***** Provided data
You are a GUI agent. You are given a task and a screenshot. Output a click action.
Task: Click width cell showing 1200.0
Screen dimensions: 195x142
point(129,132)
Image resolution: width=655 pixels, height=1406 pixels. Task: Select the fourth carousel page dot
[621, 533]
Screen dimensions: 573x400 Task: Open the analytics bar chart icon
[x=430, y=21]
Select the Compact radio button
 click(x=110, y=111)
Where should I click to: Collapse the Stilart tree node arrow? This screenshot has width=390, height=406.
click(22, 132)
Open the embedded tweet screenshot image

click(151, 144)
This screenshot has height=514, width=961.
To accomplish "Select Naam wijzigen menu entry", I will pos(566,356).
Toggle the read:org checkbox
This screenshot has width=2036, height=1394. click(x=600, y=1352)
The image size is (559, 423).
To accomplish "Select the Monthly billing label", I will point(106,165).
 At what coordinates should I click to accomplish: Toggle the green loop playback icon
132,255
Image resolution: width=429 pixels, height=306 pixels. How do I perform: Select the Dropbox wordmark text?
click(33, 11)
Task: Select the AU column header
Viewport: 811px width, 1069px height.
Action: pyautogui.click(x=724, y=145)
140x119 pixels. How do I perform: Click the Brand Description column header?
**********
- Exercise -
From the line with "Viewport: 811px width, 1069px height." to the final line of the entries above, return every line exactly as written.

- Exercise solution -
Viewport: 811px width, 1069px height.
Action: pyautogui.click(x=724, y=145)
140x119 pixels. How do I perform: Click the Brand Description column header?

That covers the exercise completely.